Lhoh, heh! Tunggu! Si Paijo ini anak Roullete juga, 'kan? Apa-apaan diriku ini? Ya Gusti ....
"Kenapa juga Roullete mau lindungin lo?! Siapa elo, ha?"
Paijo melirik sinis ke arahku saat mengatakan itu. Yah, benar juga, memangnya siapa aku?
"Tapi, Gepeng pernah bilang, karena aku adalah seseorang yang harus Bambang jaga, otomatis aku jadi orang yang harus Roullete jaga! Kamu anak Roullete, 'kan? Masa kayak gitu aja nggak paham!"
Paijo terlihat cukup terkejut mendengar ucapanku. Dia terdiam dengan tatapan mata sendu, dan itu langsung membuatku khawatir. Aku takut telah mengatakan sesuatu yang salah. Atau, apakah aku telah menyinggungnya? Ini membingungkan.
"Gue mau tidur, jangan ngomong lagi! Berisik!" seru Paijo lalu menutup kedua matanya rapat-rapat.

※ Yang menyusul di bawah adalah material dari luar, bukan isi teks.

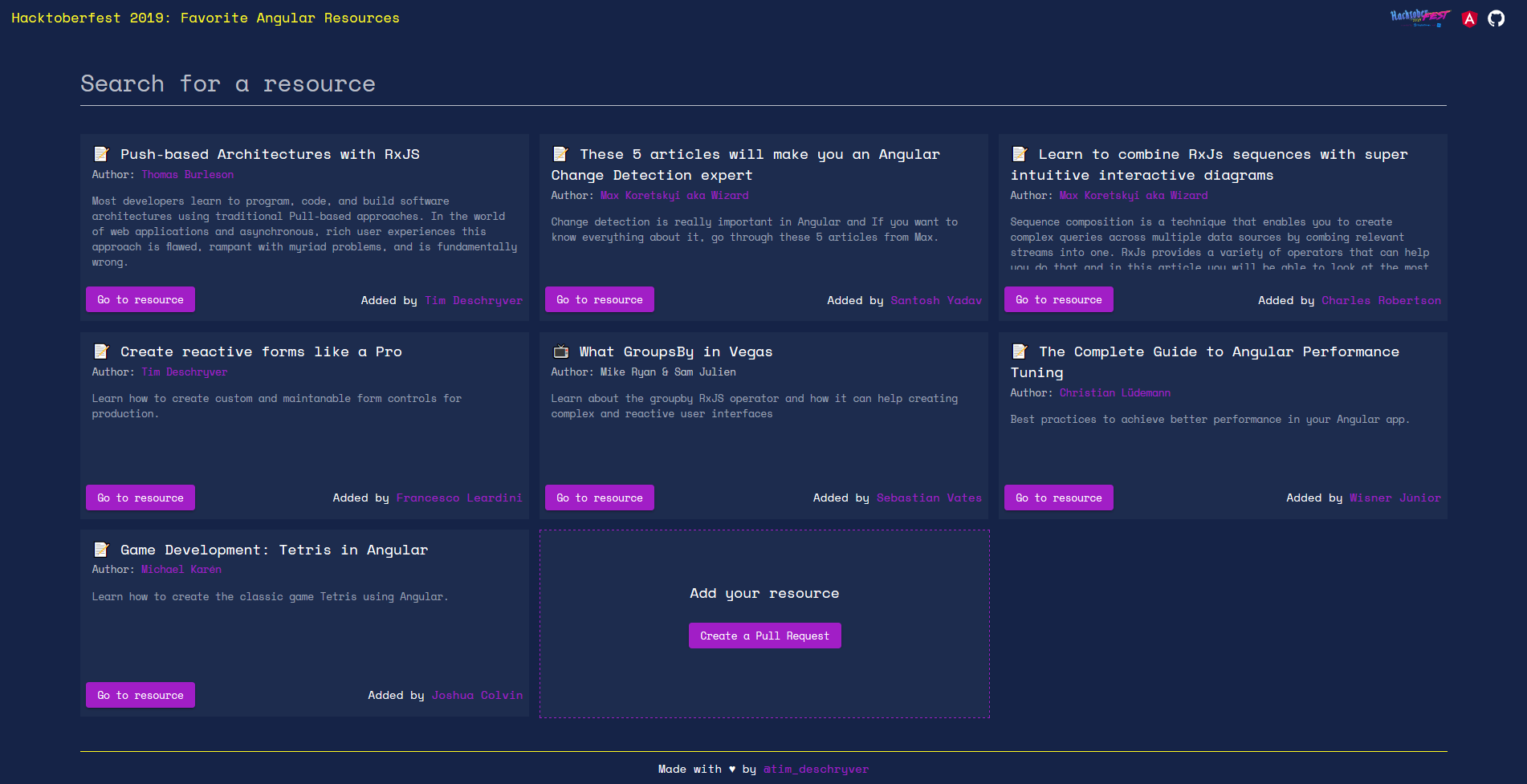Click Create a Pull Request
This screenshot has height=784, width=1527.
764,635
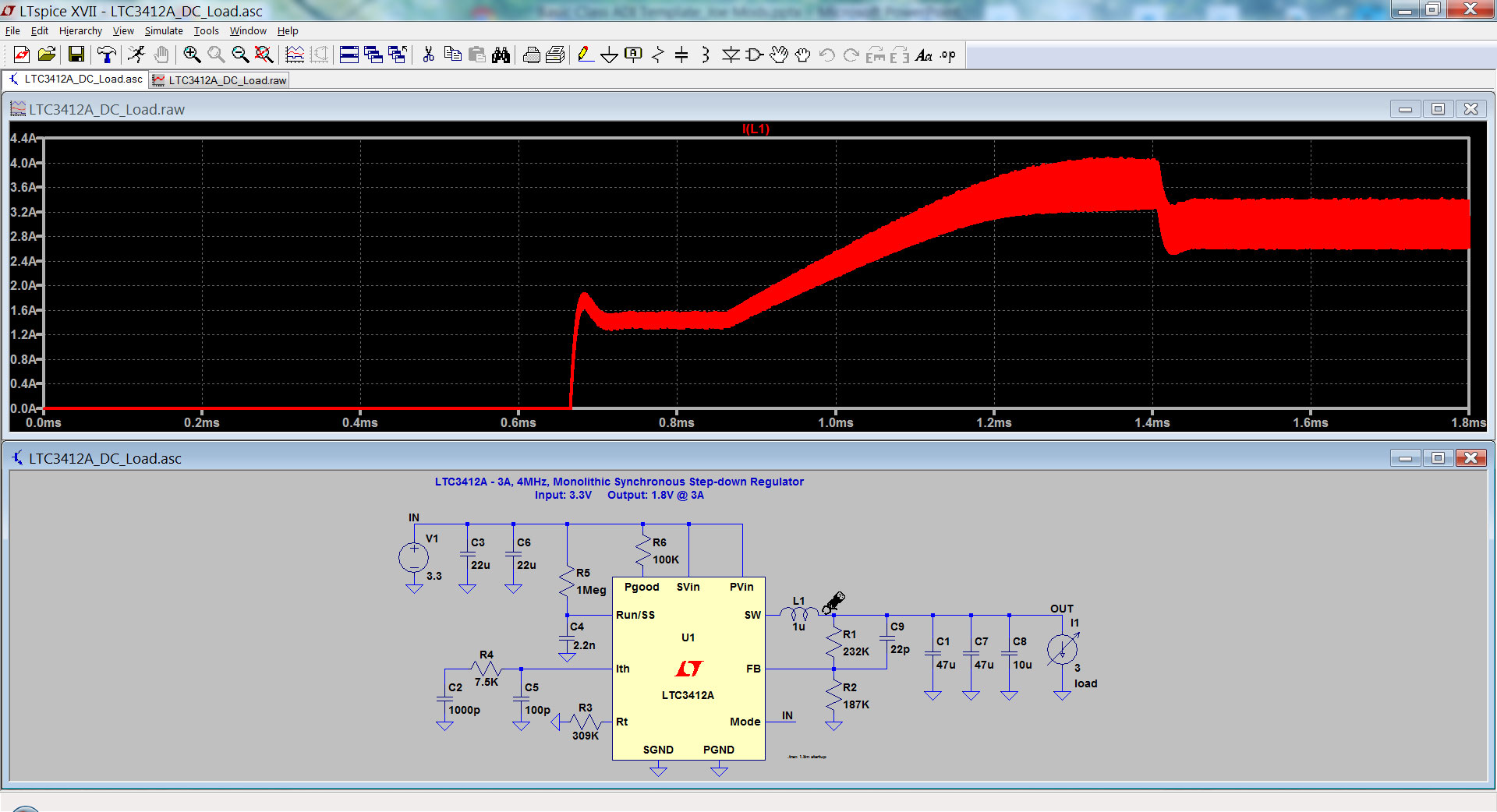Viewport: 1497px width, 812px height.
Task: Select the Capacitor placement tool
Action: point(681,55)
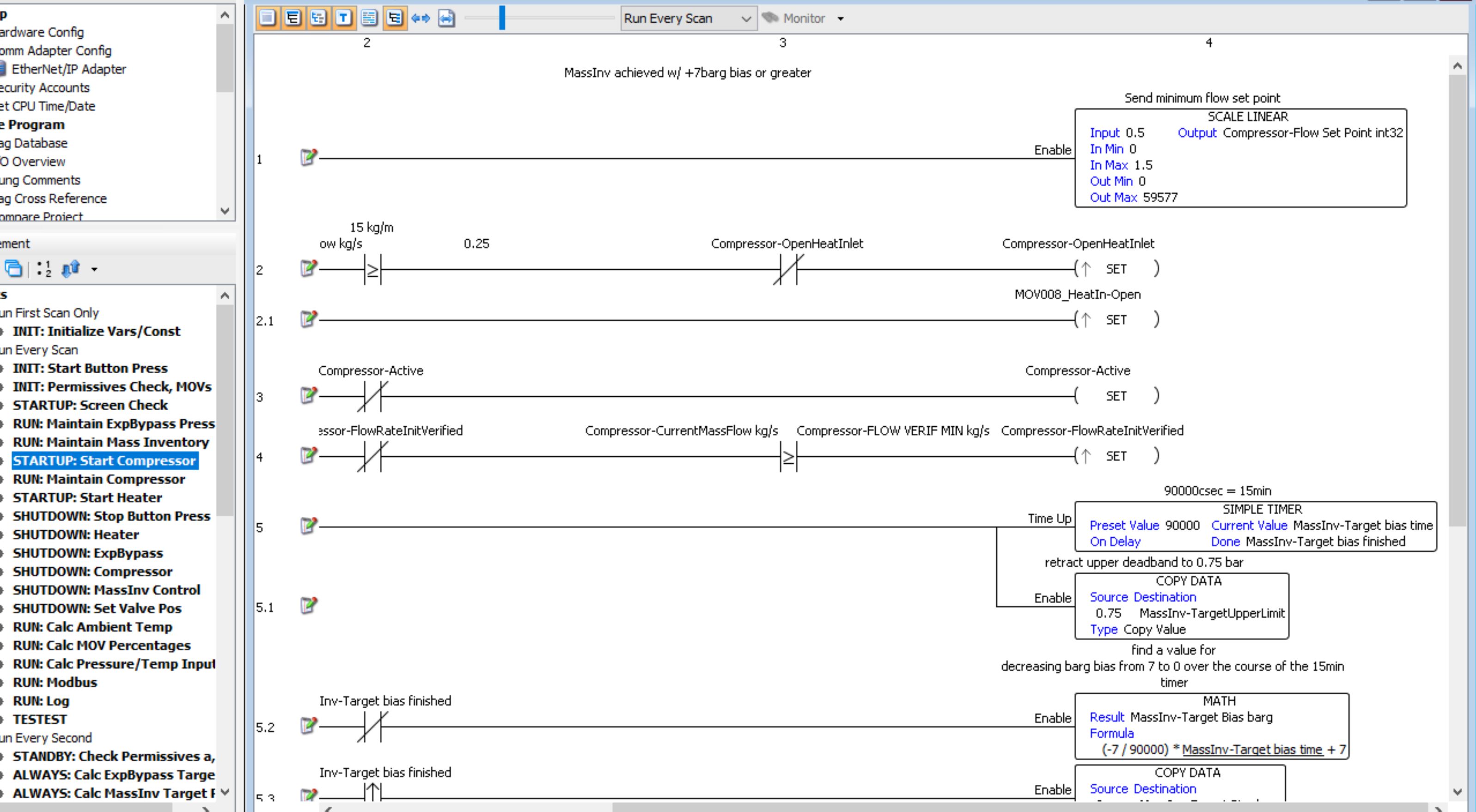Toggle the first highlighted window view button
Image resolution: width=1476 pixels, height=812 pixels.
tap(267, 18)
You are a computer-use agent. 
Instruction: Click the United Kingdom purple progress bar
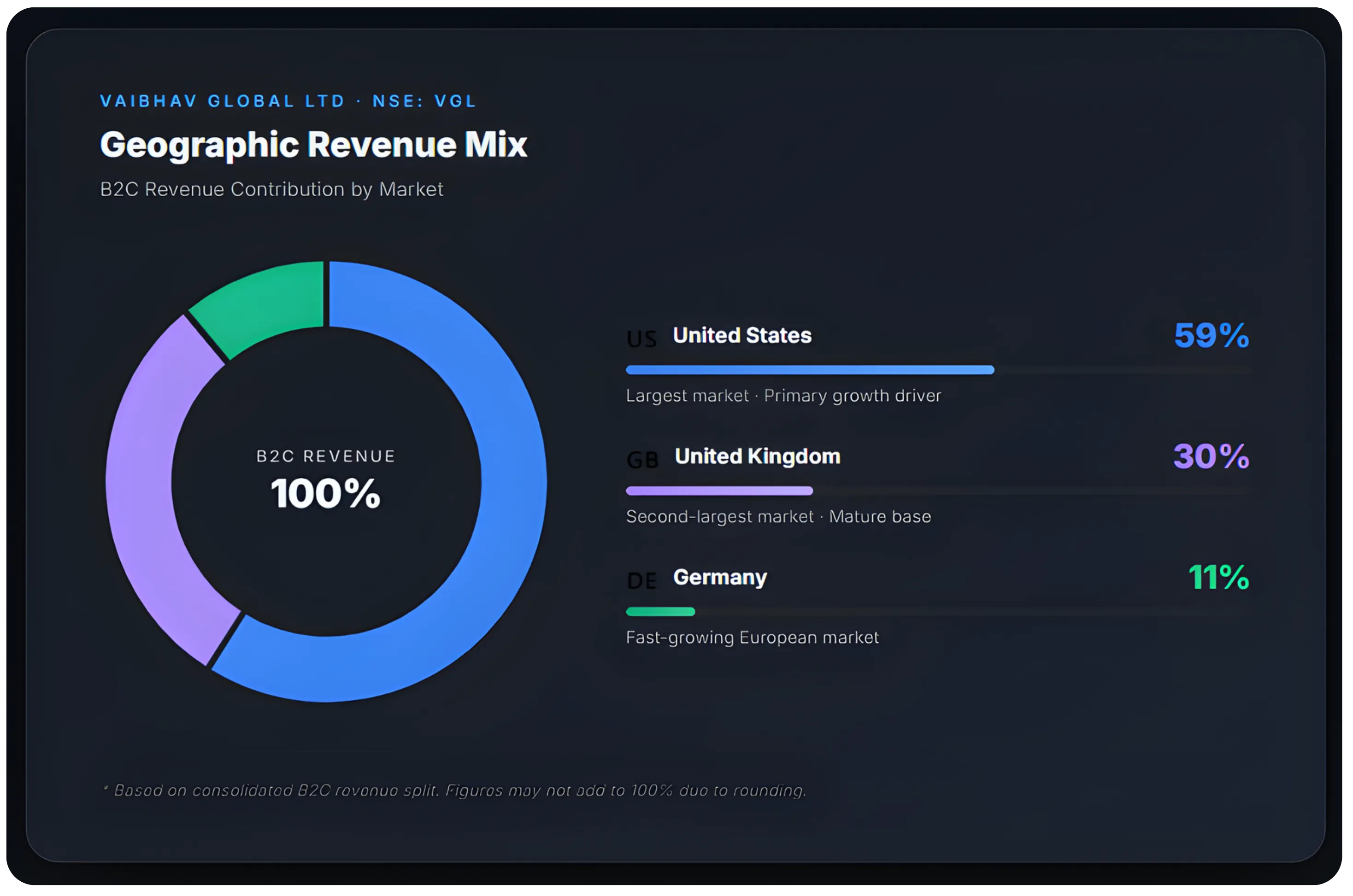pos(719,491)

Ah, sial! Kurasa aku benar-benar telah membuat kesalahan.
Aku pun memutuskan untuk menempel pada jendela, dan menutup mataku juga.
Cukup sulit untukku terlelap, jadi aku memutuskan untuk membayangkan saat-saat terindah dalam hidupku. Itu membuatku bahagia dan tenang.
***
Aku hanya pasrah saja saat Bambang menyeret tasku, dan membawaku ke tempat kelompoknya beristirahat.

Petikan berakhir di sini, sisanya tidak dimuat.